Members of Congress from Texas are taking NASA to task over its reported plans to locate the majority of the work for the new moon program in Huntsville, Ala., instead of Houston, where the Apollo program of the 1960s and 1970s was anchored.
Texas Republican Sens. Ted Cruz and John Cornyn, along with Rep. Brian Babin (R-Texas), are urging NASA Administrator Jim Bridenstine to reconsider where to develop the lunar lander for Project Artemis, the Trump administration's plan to send astronauts to the moon by 2024, according to a letter sent Thursday and first obtained by POLITICO.
Bridenstine is expected to announce Friday that two of the three lander elements will be built at the Marshall Space Flight Center in Huntsville, which specializes in rocket and propulsion research and is home to the Army's Space and Missile Defense Command — and not Johnson Space Center in Houston, which is also home to the astronaut corps and mission control for the International Space Station.
Johnson Space Center is expected to work only on the ascent element to return astronauts to the so-called Gateway — a space station envisioned to orbit the moon — a fact the lawmakers called “very troubling."

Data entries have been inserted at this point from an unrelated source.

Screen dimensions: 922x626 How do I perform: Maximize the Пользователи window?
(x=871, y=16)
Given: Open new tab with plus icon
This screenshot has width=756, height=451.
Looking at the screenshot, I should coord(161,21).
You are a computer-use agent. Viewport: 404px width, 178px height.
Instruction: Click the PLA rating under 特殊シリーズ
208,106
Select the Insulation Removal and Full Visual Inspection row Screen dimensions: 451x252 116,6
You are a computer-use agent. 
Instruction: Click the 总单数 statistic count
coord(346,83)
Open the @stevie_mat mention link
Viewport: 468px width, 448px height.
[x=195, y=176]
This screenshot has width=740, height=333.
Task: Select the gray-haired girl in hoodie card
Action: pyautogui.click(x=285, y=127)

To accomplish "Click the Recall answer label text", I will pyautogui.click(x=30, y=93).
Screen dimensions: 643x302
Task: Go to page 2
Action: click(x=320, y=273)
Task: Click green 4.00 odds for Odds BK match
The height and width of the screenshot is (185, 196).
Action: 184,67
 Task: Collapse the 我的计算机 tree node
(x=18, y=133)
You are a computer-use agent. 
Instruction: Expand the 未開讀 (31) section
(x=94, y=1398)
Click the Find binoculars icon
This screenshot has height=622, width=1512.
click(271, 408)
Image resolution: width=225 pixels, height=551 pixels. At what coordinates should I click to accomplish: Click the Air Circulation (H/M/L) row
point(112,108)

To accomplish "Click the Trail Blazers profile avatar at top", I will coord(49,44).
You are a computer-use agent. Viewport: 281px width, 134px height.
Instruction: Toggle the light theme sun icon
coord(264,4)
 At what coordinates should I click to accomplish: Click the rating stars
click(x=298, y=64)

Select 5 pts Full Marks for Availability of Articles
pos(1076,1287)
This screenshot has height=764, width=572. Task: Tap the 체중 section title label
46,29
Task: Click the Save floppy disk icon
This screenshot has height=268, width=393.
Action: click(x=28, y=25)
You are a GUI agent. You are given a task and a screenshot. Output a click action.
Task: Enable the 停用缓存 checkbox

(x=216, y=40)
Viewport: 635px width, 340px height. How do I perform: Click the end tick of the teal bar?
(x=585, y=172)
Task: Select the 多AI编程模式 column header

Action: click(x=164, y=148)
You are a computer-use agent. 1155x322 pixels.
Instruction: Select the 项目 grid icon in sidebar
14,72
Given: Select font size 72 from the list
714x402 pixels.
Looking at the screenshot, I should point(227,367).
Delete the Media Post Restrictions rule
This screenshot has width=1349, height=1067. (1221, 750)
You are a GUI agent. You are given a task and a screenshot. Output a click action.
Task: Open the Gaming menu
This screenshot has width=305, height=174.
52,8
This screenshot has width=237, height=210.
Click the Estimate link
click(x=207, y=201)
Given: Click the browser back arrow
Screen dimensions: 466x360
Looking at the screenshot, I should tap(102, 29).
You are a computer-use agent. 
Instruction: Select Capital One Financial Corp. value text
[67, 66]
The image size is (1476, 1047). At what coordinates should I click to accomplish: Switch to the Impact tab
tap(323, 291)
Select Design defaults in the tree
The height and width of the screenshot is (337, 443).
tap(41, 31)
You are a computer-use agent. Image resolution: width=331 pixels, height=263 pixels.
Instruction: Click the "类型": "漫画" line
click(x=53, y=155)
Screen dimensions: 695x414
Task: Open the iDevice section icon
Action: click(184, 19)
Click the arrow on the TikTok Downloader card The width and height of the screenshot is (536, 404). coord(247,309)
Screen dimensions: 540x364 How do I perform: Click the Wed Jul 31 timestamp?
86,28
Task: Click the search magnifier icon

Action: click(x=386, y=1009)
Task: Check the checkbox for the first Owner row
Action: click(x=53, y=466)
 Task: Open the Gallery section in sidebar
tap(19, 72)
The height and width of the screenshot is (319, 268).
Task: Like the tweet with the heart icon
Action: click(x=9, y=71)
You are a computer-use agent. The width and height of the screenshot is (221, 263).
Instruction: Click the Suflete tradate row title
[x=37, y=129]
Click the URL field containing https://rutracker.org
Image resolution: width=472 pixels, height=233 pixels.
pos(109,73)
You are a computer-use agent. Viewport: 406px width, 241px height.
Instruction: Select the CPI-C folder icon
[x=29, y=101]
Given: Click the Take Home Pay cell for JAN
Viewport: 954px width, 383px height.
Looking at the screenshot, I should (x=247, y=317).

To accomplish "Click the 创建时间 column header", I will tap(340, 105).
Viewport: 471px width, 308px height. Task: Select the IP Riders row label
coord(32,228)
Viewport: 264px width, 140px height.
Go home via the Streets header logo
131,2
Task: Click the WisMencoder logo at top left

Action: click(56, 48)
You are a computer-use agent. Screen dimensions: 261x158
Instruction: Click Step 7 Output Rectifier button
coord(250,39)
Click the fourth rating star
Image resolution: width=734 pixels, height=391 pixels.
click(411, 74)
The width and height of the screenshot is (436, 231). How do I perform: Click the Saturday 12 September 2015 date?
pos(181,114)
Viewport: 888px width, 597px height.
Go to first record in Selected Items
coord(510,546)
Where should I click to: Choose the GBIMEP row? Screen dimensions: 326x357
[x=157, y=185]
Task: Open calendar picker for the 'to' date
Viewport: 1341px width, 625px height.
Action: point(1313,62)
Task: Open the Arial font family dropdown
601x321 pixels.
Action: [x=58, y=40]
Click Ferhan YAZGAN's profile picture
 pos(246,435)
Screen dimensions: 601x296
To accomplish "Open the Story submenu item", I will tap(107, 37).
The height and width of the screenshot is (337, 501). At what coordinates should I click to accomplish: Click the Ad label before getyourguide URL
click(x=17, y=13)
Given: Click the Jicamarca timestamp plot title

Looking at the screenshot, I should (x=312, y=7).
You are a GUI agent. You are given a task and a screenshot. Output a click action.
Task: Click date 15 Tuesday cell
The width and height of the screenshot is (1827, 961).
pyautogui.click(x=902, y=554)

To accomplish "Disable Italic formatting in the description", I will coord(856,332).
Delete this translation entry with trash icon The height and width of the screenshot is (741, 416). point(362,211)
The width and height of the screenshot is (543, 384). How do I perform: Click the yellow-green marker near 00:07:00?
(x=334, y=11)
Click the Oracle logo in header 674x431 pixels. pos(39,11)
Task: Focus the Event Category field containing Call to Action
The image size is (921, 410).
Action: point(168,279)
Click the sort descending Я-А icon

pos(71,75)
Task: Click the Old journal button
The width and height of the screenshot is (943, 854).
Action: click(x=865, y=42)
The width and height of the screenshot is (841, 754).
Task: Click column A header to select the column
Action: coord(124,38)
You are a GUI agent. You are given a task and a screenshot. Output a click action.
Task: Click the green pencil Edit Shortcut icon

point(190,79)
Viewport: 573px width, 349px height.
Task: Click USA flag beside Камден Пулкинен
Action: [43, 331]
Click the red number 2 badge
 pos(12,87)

“The integration of development responsibilities into one center — ideally the center with the longest history and deepest institutional knowledge of human space exploration — would be the most cost-efficient, streamlined, and effective approach, and is the approach that NASA should pursue,” the lawmakers write.
Cruz chairs the Senate Commerce Aviation and Space Subcommittee, which oversees NASA, and Babin is the top Republican on the House Science Space Subcommittee.
NASA has asked space companies to design a lander to deliver humans to the lunar surface from the Gateway.